Il a cité "le retour des troupes et des chars dans les casernes, le droit de manifester et de se rassembler, y compris sur la place de la Perle", devenue un symbole du mouvement de contestation lancé le 14 février par de jeunes internautes.
Sharif, chef de l'Alliance nationale démocratique, a exigé également "un arrêt de la campagne des médias officiels, qui alimente une sédition confessionnelle" dans ce petit royaume peuplé majoritairement de chiites mais gouverné depuis le 18e siècle par une dynastie sunnite.
L'opposition réclame une monarchie constitutionnelle, un gouvernement élu et une alternance pacifique du pouvoir dans un pays où le poste de Premier ministre est occupé par cheikh Khalifa ben Salman Al-Khalifa, oncle du roi, depuis l'indépendance de Bahreïn, en 1971, et où les ministères de souveraineté sont tenus par des membres de la famille royale.
"Nous voulons un Etat démocratique, doté d'une Constitution qui établit une séparation entre les trois pouvoirs et dans lequel le roi sera le symbole de cet Etat", a expliqué Sharif.

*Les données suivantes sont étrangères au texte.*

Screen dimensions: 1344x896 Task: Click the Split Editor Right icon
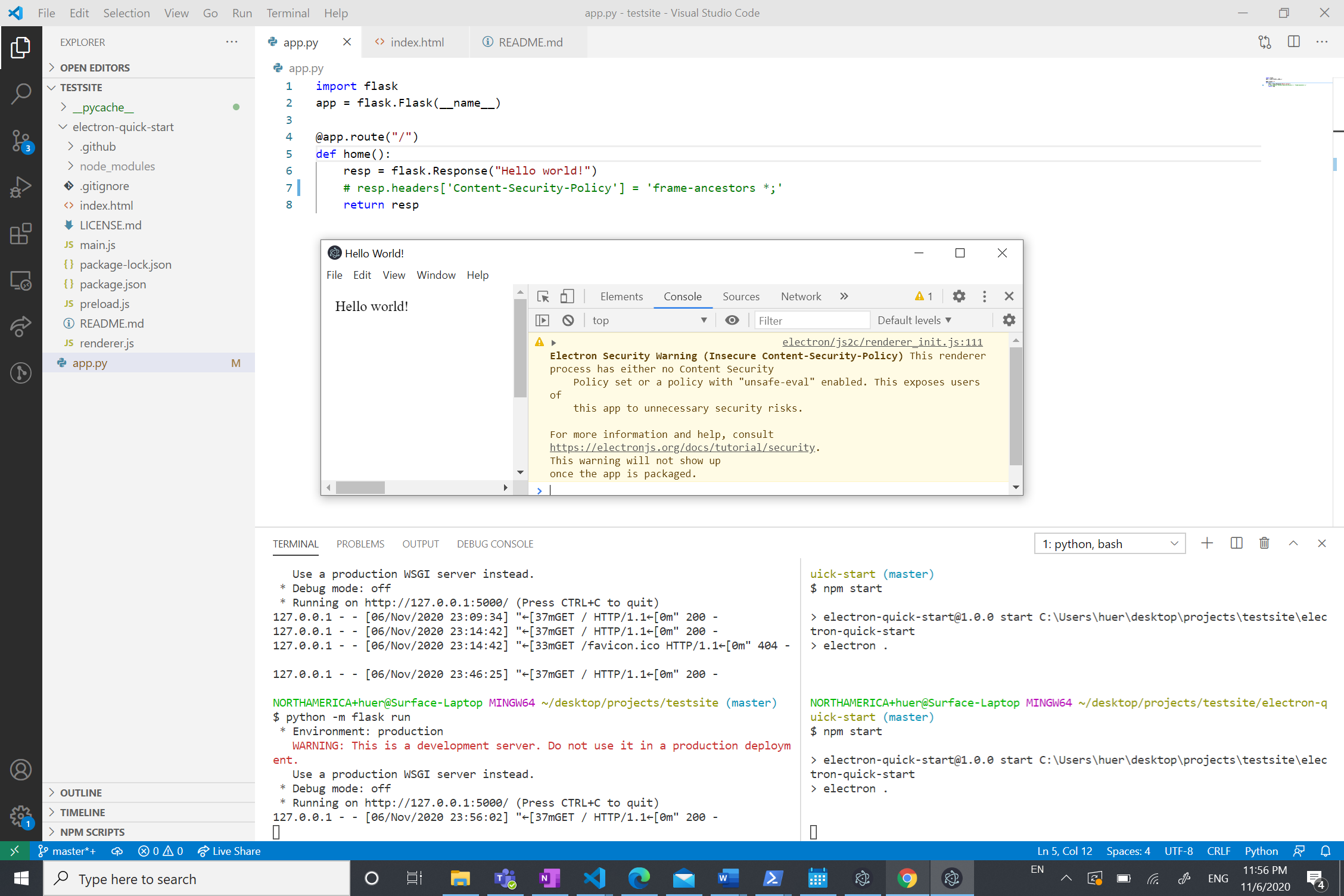click(1293, 42)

La pression s'accentue sur les autorités: Londres a annulé 44 contrats d'exportation de matériels de sécurité vers Bahreïn.
Les Etats-Unis ont appelé leurs ressortissants à "reporter les voyages non essentiels" à Bahreïn où la présence militaire américaine n'a pas été encore affectée, selon le Pentagone.
Le président américain Barack Obama a rappelé, lors d'un entretien téléphonique vendredi avec le roi Hamad Ben Issa Al-Khalifa, que la stabilité de Bahreïn, siège de la Ve Flotte américaine, dépendait d'"un processus de réformes significatives".
De son côté, la chef de la diplomatie européenne Catherine Ashton a estimé que le dialogue politique promis par le prince héritier "devrait débuter sans délais", se disant "profondément préoccupée" par le recours à la force contre les manifestants.
L'Iran a, elle, condamné les incidents sanglants et les affrontements violents à Bahreïn, par la voix de son porte-parole des Affaires étrangères Ramin Mehmanparast.
Il a demandé au gouvernement de Bahreïn de faire preuve de retenue et de s'abstenir de toute violence contre la population", a rapporté la radio-télévision iranienne sur son site internet.
Mehmanparast "a exprimé son inquiétude à propos du recours à la violence contre le peuple de Bahreïn et l'espoir que le droit des gens à exprimer leurs opinions soit respecté".